▶ _Texto para análise_:
++++++++++++++++++++
Após sair do governo, Velloso criou em 1988 o Fórum Nacional, que hoje presido, um conjunto de eventos de que sempre participei ativamente, com o ambicioso objetivo de promover um amplo debate sobre temas relacionados com a economia, a organização política e as condições sociais do país.

Com a humildade que sempre o caracterizou, Velloso jamais usou o fórum para defender suas várias gestões, e, findo o Governo Geisel, praticamente se afastou da mídia. Quando lhe cobrava posicionamentos em sua própria defesa, dizia sempre que essa seria uma tarefa para os mais novos...


 
Voltando ao princípio, o ponto com que João Paulo, que tinha uma verdadeira obsessão por questões de prazo mais longo (algo com que hoje quase ninguém se preocupa), e eu concordávamos plenamente em nossas últimas discussões a dois, era o importante significado de termos, ao cabo de muitos anos de luta e algo ainda pouco percebido, retirado das nossas mazelas o chamado “pecado original”, conforme define a literatura econômica internacional, que ocorre quando, por escassez de divisas, se tem dívida pública com estrangeiros em uma moeda que o país não emite.

Nesse caso, quando aqueles, por alguma razão, se recusam a “rolar” nossa dívida pública em dólares, o país pode se ver forçado a adotar medidas de ajuste duras com bastante sacrifício para sua população, algo que pode decorrer de uma avaliação desfavorável do xerife FMI. O chocante é que algo nessa linha ocorre hoje com base na política oficial, mesmo sem o país sofrer mais do tal pecado original.

E vejam o contraste: eu mesmo acompanhei dirigentes da área econômica, nos anos 80, tentando fechar o overnight internacional do país em ligações telefônicas para pequenos bancos no interior dos Estados Unidos, quando tínhamos quebrado completamente. E termos hoje um caixa sustentável dessa magnitude é realmente chocante para quem atuou naquela época.



Em contraste com a Argentina, e como destacou o colega André Lara Resende (“Valor” de 11/12/20), “hoje o Brasil é autossuficiente em petróleo e trigo, tem um setor agropecuário altamente superavitário, a Conta-Corrente do Balanço de Pagamentos caminha para o equilíbrio, e o país acumulou o equivalente a mais de 30% do PIB em reservas internacionais.”

Aqui, adicionaria a autossuficiência ou excedente de oferta de outros insumos intermediários básicos, como papel, celulose, fertilizantes, metais não-ferrosos e insumos siderúrgicos, todos objeto de pesados programas de substituição de importações sob o II PND, comandado por Velloso, que teve ainda participação decisiva no apoio à Petrobras, na criação da Embrapa e no Programa dos Cerrados, que contribuíram para tornar o país um dos o principais players na área de commodities agrícolas e minerais.
++++++++++++++++++++
▶ _Registros fornecidos_:

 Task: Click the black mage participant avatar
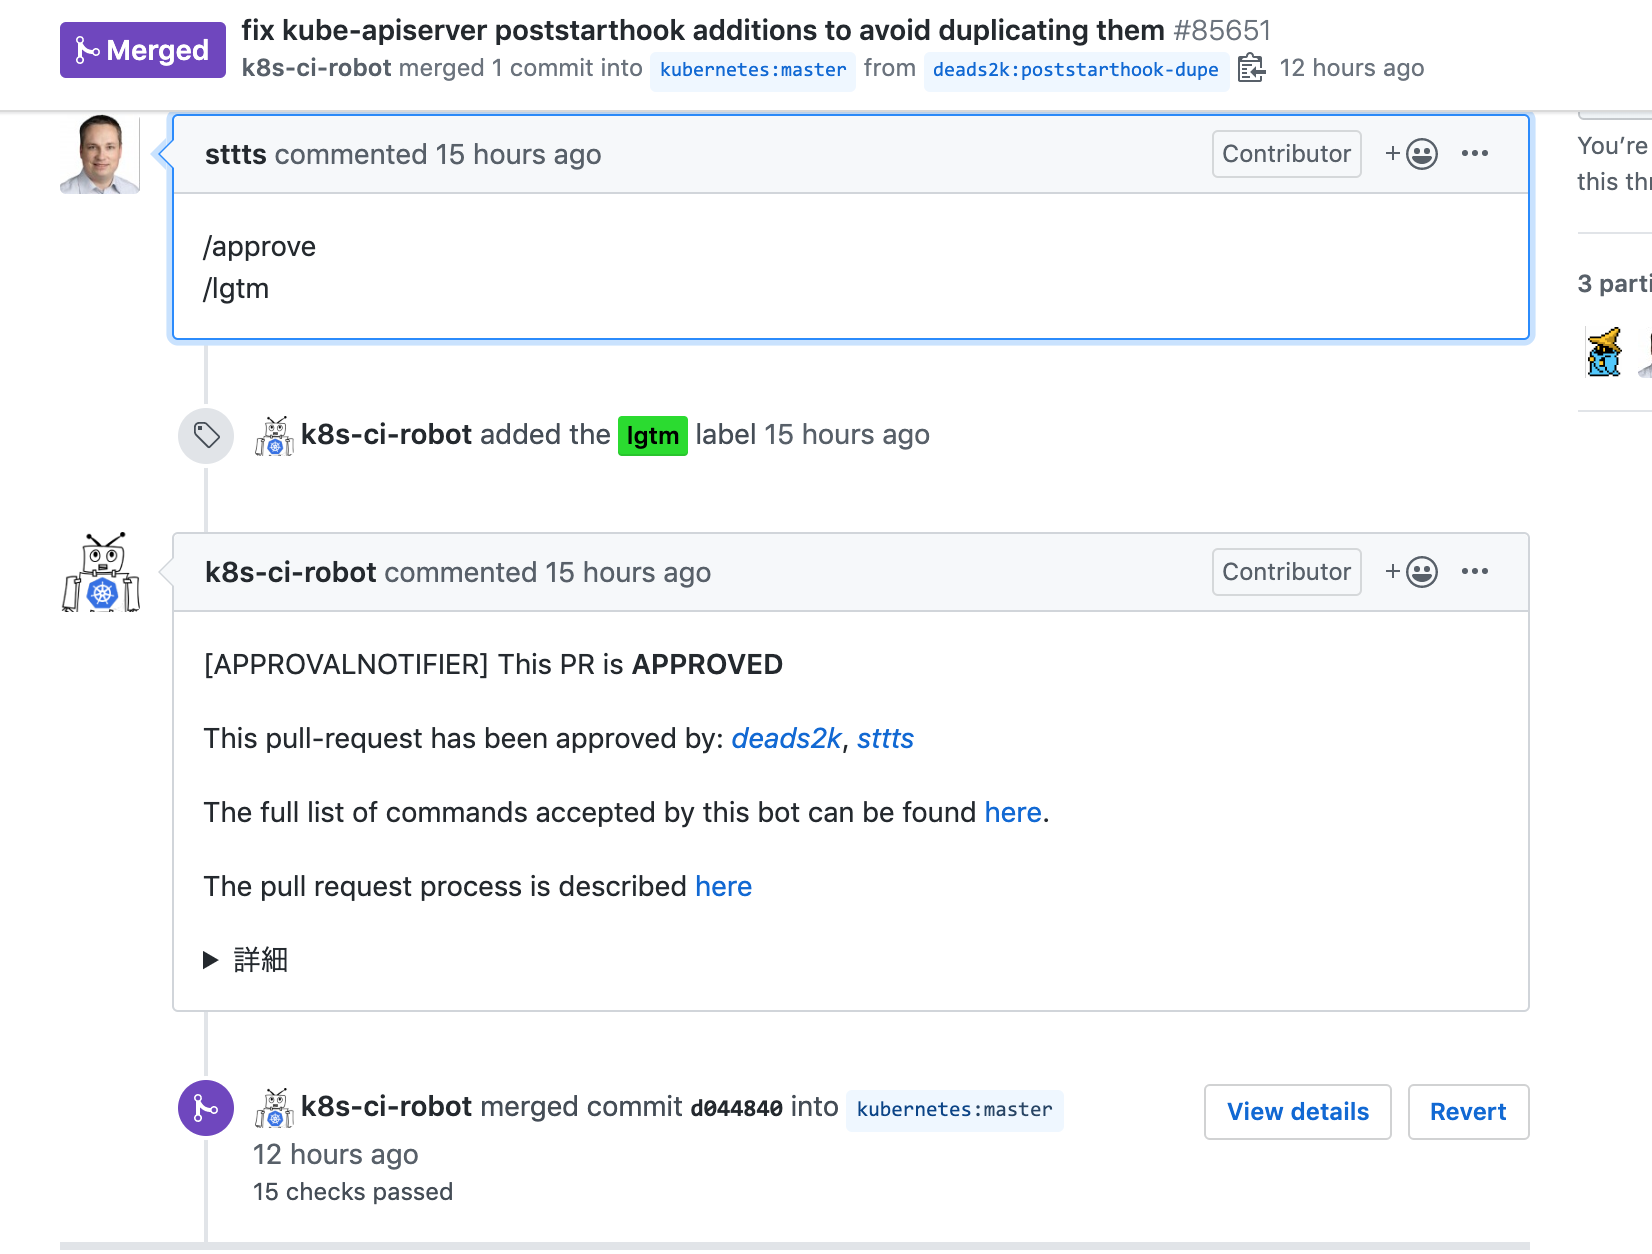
++++++++++++++++++++
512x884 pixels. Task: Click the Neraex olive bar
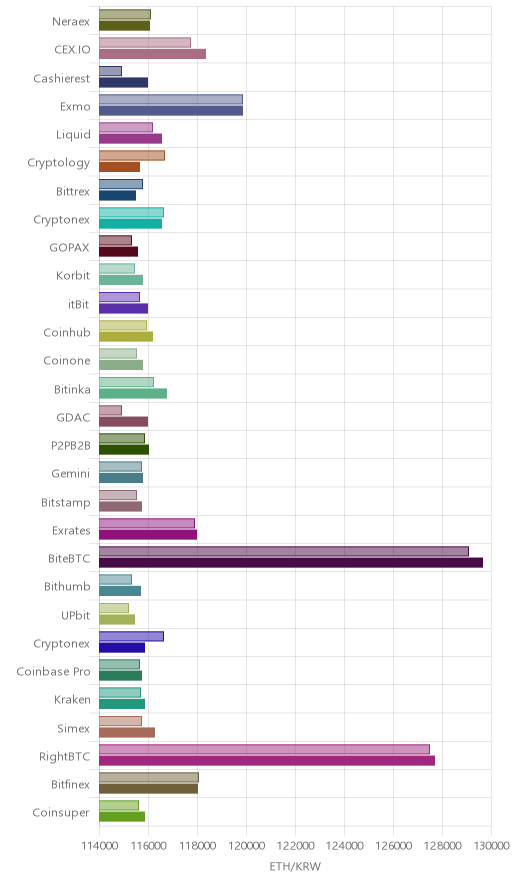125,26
++++++++++++++++++++
▶ _Enunciado 1_:
Transcreva o trecho do texto sobre Velloso e o Fórum Nacional, começando nas palavras "Nesse caso, quando" e encerrando após "tal pecado original.".
▶ _Enunciado 2_:
Dê continuidade ao texto sobre Velloso e o Fórum Nacional, prosseguindo a partir da última frase apresentada.

▶ _Resposta do exercício 1_:
Nesse caso, quando aqueles, por alguma razão, se recusam a “rolar” nossa dívida pública em dólares, o país pode se ver forçado a adotar medidas de ajuste duras com bastante sacrifício para sua população, algo que pode decorrer de uma avaliação desfavorável do xerife FMI. O chocante é que algo nessa linha ocorre hoje com base na política oficial, mesmo sem o país sofrer mais do tal pecado original.

▶ _Resposta do exercício 2_:
Dados relevantes sobre produção física, importações e produtividade que vale a pena salientar são os seguintes: a) na produção de petróleo, aumento de 507 vezes, de 6 mil para 3 milhões de barris-dia entre 1955 e 2020; b) da produção de grãos: de 77,7 para 223,4 milhões de toneladas, entre 1995-98 e 2015-18, com a área utilizada subindo ao mesmo tempo de 36,4 apenas para 60,8 milhões de ha.; c) queda de US$ 3,5 para US$ 1,8 bilhão em 1974-78, nas importações dos demais insumos básicos acima citados, após terem subido de US$ 0,3 para US$ 3,5 bilhões em 1966-74.



Mas foi assim imbuído do “espírito FMI” que o atual governo resolveu adotar o “teto de gastos” herdado de Temer, entre outras ações fora de propósito, e que o ministro da Economia tenha dito ao Congresso, em março de 2020, que “aniquilaria a pandemia com apenas 3 a 5 bilhões de reais”, embora hoje se saiba que, na prática, e por imposição congressual, isso depois viraria algo bem maior que R$ 150 bilhões... (“Veja” de 12/06/20).

Sabe-se, ainda, que o mundo evoluiu para uma visão bem mais tolerante com emissão de moeda (algo de que, em uma pandemia como a atual, nem se fala...). Ou seja, precisamos, sim, de inversões, mas não necessariamente materializadas em dólares. E, conforme o caso, ainda que contrariando a visão do governo, não necessariamente privadas, pois, em muitas instâncias só investimentos públicos são viáveis.

Para encerrar, na tradição de Velloso de tratar dos problemas com visão de prazo mais longo, cabe atacar o ainda não resolvido crônico déficit previdenciário especialmente de estados e municípios, cuja persistência rouba recursos da rubrica “investimentos” e breca o PIB.